PASSAGE SHOWN:
★ ★ ★ ★
The suspect, Chukwuebuka Nwobodo, 28, is wanted for murder and tampering with evidence, cops say.
According to court documents, Nwobodo was charged on Wednesday, June 8, in connection with the murder of Felicia Johnson, 24, who disappeared after leaving a hotel in Houston on April 16.
Detectives with the Houston Police Department say they believe Nwobodo killed Johnson soon after and disposed of her body “within the next few days.” Her body has yet to be found.
Authorities said in a charging document they previously arrested Nwobodo on May 13, and that he had pictures of dead people on his phone.
A spokesperson with the Houston Police Department told Law&Crime that it was a “pocket warrant,” and officers did not yet have the evidence on May 13 for charges. He was detained, questioned, and released at the time, the spokesperson said.
It was gathered that Nwobodo purchased items including a mechanical saw, trash bags, towels, and a flashlight around the time he allegedly killed Felicia Johnson, 24, police said.
It was gathered that he made a series of suspicious Google searches in the days following the murder.
★ ★ ★ ★
[Stored records]
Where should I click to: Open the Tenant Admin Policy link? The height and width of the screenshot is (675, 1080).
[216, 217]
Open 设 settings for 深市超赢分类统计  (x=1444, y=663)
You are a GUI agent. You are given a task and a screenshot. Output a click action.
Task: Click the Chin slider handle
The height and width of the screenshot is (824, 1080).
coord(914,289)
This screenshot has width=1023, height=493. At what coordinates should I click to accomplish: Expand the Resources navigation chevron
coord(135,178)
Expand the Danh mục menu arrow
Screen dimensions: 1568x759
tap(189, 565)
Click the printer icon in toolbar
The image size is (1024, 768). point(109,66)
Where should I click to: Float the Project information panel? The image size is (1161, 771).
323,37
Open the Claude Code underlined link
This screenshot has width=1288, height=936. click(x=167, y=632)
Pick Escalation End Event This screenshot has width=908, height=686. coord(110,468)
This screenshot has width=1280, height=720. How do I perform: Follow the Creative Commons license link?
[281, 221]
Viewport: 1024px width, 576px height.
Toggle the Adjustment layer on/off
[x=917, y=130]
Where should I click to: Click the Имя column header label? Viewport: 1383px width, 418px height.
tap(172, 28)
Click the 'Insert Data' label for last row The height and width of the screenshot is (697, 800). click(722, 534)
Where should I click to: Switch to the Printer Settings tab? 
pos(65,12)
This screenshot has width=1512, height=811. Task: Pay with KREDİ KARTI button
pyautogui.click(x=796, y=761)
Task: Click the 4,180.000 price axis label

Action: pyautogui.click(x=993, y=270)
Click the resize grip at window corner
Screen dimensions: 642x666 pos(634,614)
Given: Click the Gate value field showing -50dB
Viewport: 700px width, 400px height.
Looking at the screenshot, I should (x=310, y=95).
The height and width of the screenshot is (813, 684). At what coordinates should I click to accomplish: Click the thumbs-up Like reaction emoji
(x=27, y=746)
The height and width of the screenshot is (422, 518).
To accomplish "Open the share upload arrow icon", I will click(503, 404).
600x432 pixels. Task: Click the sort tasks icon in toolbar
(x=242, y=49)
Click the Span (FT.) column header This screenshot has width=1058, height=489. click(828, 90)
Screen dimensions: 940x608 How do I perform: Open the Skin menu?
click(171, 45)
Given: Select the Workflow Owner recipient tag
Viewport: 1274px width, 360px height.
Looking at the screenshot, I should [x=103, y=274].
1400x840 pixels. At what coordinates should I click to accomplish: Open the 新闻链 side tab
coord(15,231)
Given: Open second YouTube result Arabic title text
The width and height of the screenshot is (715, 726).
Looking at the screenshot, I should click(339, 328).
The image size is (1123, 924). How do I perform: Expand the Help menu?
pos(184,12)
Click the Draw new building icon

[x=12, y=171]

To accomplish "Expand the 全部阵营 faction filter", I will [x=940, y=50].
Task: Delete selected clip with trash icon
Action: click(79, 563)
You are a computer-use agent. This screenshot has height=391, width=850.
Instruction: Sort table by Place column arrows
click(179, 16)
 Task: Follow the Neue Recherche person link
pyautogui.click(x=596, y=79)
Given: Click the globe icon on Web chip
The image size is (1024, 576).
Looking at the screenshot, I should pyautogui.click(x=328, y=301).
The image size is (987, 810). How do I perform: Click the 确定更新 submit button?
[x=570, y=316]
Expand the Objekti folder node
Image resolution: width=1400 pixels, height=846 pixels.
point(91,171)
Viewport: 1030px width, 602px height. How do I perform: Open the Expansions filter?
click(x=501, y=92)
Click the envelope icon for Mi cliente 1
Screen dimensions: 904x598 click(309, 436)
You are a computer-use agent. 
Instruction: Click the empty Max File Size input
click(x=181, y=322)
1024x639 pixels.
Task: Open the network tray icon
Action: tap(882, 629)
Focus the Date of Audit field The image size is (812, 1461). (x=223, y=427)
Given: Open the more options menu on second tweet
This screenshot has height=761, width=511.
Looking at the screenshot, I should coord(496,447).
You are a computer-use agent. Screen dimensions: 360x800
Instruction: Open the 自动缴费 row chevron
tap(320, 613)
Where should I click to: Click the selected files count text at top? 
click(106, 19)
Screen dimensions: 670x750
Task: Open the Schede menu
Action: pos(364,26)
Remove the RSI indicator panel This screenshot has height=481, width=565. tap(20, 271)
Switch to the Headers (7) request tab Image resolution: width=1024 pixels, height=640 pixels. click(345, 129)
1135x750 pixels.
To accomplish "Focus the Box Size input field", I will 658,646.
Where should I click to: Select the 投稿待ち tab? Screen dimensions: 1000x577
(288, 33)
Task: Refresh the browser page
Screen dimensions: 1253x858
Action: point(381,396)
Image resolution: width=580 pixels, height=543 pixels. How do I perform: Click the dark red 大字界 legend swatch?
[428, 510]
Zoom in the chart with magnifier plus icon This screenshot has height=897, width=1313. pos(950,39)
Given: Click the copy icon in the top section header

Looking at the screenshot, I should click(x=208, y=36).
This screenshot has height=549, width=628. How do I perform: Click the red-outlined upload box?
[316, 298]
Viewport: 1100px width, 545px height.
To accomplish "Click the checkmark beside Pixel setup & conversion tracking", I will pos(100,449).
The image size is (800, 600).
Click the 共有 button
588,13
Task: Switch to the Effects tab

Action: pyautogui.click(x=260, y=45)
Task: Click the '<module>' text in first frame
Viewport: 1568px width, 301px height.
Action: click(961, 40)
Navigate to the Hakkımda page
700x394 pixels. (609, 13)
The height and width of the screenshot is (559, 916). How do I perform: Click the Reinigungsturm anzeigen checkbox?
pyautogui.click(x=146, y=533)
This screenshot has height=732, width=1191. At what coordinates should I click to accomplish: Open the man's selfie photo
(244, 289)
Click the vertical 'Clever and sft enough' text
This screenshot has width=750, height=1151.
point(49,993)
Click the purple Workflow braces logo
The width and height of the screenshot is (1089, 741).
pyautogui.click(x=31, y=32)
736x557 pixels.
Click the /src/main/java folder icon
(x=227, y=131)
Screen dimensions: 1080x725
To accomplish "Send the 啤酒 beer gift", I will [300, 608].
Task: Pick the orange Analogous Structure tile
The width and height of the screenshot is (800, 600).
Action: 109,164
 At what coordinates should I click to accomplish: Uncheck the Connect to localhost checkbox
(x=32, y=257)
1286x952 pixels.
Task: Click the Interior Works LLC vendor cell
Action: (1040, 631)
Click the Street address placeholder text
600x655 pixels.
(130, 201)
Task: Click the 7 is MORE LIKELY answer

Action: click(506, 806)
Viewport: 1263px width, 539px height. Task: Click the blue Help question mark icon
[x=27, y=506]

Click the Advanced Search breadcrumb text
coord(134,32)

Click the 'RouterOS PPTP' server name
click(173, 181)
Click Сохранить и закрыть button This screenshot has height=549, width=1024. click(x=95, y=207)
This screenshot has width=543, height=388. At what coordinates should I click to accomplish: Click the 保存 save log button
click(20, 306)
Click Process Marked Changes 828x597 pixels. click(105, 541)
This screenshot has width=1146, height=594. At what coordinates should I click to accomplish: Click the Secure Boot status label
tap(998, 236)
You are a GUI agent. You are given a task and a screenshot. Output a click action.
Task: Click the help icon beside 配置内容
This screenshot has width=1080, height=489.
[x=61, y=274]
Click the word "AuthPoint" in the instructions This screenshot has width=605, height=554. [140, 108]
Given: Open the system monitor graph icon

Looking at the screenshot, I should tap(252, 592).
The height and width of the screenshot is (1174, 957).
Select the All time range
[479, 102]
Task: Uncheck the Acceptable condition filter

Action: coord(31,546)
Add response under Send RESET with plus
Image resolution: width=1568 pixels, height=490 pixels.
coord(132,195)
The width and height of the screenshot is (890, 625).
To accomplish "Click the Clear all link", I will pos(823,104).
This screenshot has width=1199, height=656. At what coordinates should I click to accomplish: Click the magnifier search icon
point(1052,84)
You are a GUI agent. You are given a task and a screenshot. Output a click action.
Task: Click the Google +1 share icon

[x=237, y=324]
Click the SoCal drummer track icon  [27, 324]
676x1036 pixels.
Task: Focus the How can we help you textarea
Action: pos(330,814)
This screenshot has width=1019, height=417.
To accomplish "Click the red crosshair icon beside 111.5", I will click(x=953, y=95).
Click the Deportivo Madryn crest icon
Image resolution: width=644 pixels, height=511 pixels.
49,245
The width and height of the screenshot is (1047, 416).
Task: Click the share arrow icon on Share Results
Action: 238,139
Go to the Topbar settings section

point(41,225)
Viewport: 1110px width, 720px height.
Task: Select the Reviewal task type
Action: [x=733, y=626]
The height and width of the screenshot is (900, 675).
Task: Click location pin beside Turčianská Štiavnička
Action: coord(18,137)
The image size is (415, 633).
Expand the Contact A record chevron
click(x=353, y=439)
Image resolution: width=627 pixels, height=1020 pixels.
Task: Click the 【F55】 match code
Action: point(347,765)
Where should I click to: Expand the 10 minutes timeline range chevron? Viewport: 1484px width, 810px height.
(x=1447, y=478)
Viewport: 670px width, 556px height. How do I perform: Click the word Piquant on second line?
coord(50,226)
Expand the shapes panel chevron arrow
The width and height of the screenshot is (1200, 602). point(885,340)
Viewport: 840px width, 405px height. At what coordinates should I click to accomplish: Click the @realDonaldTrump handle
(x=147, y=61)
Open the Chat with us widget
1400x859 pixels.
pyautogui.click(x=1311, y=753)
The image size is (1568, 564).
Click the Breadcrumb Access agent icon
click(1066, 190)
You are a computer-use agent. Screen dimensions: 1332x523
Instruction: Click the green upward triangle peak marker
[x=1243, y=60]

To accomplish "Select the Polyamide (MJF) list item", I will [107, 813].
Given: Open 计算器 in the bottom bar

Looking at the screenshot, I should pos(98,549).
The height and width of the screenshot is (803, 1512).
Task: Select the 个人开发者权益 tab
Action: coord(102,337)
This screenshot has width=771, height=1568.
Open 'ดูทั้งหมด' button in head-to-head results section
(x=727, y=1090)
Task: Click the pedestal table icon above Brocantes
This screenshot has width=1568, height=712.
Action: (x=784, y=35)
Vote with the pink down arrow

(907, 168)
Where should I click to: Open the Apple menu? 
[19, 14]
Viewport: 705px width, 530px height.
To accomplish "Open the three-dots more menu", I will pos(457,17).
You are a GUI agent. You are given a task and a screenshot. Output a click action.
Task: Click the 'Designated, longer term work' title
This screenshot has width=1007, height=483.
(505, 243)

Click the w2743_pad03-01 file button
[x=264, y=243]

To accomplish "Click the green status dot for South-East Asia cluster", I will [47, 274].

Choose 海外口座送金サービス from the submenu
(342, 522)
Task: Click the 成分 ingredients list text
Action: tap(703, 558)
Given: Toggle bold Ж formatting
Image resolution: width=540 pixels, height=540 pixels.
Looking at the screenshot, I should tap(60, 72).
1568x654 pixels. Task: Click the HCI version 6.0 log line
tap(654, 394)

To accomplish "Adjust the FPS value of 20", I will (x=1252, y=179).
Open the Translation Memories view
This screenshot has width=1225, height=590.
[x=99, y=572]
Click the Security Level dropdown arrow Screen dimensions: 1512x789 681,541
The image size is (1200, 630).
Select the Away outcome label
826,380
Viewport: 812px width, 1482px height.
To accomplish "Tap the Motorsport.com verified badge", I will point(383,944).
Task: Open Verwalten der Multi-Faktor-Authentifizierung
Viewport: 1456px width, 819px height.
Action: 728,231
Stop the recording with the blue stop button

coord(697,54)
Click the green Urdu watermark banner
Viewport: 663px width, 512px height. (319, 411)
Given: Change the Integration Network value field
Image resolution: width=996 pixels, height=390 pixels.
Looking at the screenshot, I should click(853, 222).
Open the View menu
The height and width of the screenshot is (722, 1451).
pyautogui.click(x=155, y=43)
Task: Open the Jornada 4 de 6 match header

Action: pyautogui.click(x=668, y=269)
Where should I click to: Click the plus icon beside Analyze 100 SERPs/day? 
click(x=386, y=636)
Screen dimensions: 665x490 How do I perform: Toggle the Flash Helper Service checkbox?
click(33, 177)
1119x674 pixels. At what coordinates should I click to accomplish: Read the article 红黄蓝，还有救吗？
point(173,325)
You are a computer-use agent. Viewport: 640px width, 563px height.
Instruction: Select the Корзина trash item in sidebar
★ ★ ★ ★
REQUIREMENT A:
List every item the news passage says Nwobodo purchased.
REQUIREMENT B:
Print the part of the news passage starting with "Detectives with the" and going on through "on his phone.".
Rely only on the news passage above.

WRITTEN RESPONSE A:
A mechanical saw, trash bags, towels, and a flashlight.

WRITTEN RESPONSE B:
Detectives with the Houston Police Department say they believe Nwobodo killed Johnson soon after and disposed of her body “within the next few days.” Her body has yet to be found.
Authorities said in a charging document they previously arrested Nwobodo on May 13, and that he had pictures of dead people on his phone.